Offloading Jobs stuck at 99% for Days

jshapiro · Mar 23, 2023 9:30 pm

Hello:

I have a SOBR using Wasabi for the capacity tier. Recently, I swapped in a new storage bucket with object lock to set up immutability for my backups. Initial offloading took about a week to get my most recent backup chains into the capacity tier. What I've noticed, now that I'm mostly caught up, is that general offloading jobs still kick off and seem to progress nicely till they hit 99%. They seem essentially done, but they hang for days at 99% without transferring any more data, and I don't know what the system is doing. The jobs do close out eventually, but I'm left with more general offloading jobs kicking off and hanging for a similar amount of time. I'm on v12. What is going on? What logs should I check? Should I cancel these long running jobs?

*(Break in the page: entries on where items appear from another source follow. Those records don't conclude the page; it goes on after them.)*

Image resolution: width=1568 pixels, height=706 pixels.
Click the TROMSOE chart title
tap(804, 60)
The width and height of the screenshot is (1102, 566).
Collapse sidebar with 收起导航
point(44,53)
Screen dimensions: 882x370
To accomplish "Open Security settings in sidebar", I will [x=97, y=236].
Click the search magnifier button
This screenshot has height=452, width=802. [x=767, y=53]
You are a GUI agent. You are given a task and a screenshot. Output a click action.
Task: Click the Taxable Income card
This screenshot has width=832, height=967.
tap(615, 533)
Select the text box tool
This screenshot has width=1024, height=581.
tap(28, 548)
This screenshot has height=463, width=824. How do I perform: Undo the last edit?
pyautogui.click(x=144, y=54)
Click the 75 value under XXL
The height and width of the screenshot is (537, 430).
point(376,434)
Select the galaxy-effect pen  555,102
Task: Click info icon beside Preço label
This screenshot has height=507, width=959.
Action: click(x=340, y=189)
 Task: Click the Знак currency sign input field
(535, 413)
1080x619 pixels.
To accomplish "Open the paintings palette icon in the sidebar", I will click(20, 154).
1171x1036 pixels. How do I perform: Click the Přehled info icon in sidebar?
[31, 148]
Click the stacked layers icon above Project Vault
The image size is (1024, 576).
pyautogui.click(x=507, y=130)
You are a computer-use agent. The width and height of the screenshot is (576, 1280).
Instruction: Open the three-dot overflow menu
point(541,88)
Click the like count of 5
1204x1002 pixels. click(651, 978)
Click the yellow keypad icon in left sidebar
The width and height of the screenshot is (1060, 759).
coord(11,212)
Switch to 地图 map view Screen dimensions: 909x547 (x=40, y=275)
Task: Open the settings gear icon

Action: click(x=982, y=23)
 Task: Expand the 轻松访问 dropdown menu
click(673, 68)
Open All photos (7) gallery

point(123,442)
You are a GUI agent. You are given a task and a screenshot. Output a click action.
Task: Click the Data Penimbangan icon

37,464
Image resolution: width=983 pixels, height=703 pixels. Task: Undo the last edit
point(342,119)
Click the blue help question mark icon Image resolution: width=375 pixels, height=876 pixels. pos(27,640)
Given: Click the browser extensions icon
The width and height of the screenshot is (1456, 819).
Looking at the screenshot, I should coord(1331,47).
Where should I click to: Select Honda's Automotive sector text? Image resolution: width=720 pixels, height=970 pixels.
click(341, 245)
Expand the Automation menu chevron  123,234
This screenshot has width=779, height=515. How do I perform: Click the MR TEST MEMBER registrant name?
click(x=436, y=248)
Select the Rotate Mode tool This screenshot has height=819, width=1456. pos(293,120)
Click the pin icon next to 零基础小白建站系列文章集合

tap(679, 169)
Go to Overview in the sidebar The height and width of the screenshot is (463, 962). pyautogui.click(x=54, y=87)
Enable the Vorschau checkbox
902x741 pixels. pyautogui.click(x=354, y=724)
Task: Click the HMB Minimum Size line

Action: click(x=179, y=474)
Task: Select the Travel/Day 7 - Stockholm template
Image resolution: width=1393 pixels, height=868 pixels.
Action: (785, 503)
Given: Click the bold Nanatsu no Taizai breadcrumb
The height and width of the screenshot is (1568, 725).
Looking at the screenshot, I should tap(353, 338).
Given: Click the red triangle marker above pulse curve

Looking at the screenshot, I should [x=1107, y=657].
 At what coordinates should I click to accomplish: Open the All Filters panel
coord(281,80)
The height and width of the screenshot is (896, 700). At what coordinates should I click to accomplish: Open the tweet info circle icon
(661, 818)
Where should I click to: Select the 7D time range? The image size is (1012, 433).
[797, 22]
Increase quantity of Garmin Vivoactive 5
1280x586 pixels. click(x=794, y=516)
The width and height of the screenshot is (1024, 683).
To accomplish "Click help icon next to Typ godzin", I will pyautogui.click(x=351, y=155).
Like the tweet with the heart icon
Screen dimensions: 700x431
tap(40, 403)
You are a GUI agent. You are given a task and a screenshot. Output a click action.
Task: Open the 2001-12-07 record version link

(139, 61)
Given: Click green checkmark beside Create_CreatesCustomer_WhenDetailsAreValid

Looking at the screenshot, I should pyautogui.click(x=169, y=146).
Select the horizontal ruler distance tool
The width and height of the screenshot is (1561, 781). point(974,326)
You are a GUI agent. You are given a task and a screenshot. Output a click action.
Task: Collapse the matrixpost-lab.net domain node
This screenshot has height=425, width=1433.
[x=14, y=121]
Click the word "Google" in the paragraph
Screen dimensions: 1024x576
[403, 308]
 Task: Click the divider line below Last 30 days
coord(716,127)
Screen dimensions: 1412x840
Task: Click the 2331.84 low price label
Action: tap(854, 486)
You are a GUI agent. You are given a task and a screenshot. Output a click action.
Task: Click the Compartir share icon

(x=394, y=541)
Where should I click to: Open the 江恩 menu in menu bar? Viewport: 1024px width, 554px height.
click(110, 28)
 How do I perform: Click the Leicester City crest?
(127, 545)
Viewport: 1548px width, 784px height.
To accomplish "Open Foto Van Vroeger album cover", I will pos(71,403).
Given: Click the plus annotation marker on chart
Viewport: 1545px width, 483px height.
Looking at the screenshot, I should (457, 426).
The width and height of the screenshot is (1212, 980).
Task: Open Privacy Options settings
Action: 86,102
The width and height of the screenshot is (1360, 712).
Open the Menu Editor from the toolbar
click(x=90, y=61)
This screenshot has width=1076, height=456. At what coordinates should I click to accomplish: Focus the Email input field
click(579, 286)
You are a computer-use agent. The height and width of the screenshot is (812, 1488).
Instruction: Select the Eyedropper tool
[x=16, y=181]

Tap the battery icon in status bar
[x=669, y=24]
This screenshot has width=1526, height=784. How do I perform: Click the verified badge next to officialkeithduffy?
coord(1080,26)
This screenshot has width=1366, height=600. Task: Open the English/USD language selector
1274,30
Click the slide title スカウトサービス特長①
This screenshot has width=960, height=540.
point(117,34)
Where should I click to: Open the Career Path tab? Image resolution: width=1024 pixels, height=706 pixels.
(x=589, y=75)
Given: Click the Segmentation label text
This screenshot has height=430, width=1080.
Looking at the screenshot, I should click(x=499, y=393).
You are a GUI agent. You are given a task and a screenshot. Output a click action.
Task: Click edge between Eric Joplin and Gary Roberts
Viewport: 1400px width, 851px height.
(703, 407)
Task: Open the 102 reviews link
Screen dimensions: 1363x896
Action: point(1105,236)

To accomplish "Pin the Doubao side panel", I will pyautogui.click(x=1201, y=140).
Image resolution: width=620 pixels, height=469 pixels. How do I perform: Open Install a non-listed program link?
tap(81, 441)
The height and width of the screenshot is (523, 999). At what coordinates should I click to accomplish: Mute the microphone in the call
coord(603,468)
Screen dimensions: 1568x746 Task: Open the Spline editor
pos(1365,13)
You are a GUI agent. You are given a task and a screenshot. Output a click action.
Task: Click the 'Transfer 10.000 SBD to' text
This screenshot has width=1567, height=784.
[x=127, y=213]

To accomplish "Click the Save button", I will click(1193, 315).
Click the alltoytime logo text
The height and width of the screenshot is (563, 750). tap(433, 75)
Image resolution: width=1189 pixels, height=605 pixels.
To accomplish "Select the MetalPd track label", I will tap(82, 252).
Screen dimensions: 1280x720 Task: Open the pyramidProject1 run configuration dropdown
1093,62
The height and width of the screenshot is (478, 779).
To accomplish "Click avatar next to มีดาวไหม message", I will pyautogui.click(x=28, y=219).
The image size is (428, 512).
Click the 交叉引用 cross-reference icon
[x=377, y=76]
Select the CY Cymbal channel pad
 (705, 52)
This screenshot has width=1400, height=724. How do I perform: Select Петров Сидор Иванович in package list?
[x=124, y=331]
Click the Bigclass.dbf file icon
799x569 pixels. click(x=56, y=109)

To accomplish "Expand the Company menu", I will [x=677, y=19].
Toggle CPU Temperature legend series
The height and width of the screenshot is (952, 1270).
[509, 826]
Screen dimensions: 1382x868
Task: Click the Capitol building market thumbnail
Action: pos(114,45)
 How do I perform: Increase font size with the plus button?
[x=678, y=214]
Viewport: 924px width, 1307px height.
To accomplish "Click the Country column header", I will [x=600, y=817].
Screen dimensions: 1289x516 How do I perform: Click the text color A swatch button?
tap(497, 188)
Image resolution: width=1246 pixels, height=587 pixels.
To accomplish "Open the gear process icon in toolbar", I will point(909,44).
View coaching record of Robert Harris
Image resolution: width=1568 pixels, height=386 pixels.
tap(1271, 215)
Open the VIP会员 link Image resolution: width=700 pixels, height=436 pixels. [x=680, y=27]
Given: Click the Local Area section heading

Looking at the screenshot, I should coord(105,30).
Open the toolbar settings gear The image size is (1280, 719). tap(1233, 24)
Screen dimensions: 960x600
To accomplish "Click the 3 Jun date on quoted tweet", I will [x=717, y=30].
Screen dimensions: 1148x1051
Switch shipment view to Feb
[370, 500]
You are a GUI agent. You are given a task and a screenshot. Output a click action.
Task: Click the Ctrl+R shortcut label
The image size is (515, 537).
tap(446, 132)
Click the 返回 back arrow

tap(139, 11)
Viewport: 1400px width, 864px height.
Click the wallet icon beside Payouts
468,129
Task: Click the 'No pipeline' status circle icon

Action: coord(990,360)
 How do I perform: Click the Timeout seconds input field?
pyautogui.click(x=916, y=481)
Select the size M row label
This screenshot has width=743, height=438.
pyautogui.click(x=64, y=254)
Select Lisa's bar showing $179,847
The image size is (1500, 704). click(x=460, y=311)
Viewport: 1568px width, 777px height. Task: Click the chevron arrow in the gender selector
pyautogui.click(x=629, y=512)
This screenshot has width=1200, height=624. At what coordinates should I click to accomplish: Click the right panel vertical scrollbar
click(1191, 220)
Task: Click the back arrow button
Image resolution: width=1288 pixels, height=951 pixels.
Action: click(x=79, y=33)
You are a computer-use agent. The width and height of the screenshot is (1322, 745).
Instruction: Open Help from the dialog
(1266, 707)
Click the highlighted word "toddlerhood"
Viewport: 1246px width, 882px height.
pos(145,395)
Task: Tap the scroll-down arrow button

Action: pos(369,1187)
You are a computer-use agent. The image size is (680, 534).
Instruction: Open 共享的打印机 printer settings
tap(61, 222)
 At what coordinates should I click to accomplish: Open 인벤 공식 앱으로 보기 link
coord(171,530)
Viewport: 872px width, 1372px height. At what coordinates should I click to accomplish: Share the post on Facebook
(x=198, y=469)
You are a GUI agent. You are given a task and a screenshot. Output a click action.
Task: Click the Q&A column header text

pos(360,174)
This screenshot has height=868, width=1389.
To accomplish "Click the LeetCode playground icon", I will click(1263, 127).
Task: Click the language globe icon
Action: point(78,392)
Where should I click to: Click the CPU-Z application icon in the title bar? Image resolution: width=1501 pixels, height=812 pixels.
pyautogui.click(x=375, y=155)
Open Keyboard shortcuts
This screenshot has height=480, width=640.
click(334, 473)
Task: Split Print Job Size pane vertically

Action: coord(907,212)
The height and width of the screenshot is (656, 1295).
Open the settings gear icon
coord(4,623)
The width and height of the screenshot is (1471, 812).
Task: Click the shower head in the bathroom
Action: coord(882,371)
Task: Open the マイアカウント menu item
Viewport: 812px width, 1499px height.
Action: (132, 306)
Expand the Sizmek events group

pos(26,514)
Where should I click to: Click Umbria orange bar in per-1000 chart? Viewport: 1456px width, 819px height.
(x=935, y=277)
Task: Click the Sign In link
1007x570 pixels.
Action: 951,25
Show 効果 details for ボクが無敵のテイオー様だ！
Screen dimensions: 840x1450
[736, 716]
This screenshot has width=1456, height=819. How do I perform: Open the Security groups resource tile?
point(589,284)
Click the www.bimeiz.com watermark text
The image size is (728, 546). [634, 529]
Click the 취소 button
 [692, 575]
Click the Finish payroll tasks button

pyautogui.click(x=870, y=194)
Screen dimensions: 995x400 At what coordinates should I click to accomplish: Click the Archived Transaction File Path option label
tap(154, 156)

Post by **Mildur** » Mar 23, 2023 9:56 pm this post

Hi Jonathan

I strongly recommend to open a case with our customer support. We cannot solve such issues over this forum.
Without a case number this topic may be deleted by a moderator.

Best,
Fabian

jshapiro · Post by **jshapiro** » Mar 24, 2023 12:46 pm this post

Thanks. I opened a case. Case #05968616

jshapiro · Post by **jshapiro** » Mar 29, 2023 4:42 pm this post

5 days later, and all I heard was that my ticket would be sent to the object storage group. Nobody from that group contacted me.

Post by **EWMarco** » Mar 30, 2023 6:07 am this post

All I can tell you right now is that we see similar things.

Post by **EWMarco** » Mar 30, 2023 6:59 am this post

I think it's a grave oversight that some things are not displayed in the job transcripts... like checkpoint cleanups. You only get to see a message, when it fails. And since some of them take a day or more, they usually get interrupted by the next backup cycle.

I have no idea what that does to data integrity but I'm assuming we keep loosing literal days on our offloading on things like this.

Post by **Mildur** » Mar 30, 2023 7:10 am this post

Hi @jshapiro

I'm very sorry that you had to wait for two days.
Please let me know if it happens again.

You can also use the Escalate to Support Management option:
https://www.veeam.com/kb2320

Hi @EWMarco
Indeed. Session details don't display everything. There are a lot of background tasks which are only visible in our debug logs.
If you see the same issue, please open a support case and provide me with the case number. Thank you.

Best,
Fabian

jshapiro · Post by **jshapiro** » Mar 30, 2023 12:45 pm this post

I finally heard back from support, and their log analysis possibly revealed something. They noticed that when I upgraded from version 11 to 12, I was set in Direct Mode for connection type to the capacity tier. Support told me to change that to Connect through a gateway server, and then select my preferred gateway(s). In my case, I selected my storage server so it could offload directly to Wasabi over the Internet. I made this change late yesterday, and at the time I did it, I had two offload jobs stuck at 99%. Both wrapped up into the night, and another one started at 2:00 AM this morning and finished very quickly. Maybe this was the issue. Right now, my Veeam server is idle. I will continue to watch it.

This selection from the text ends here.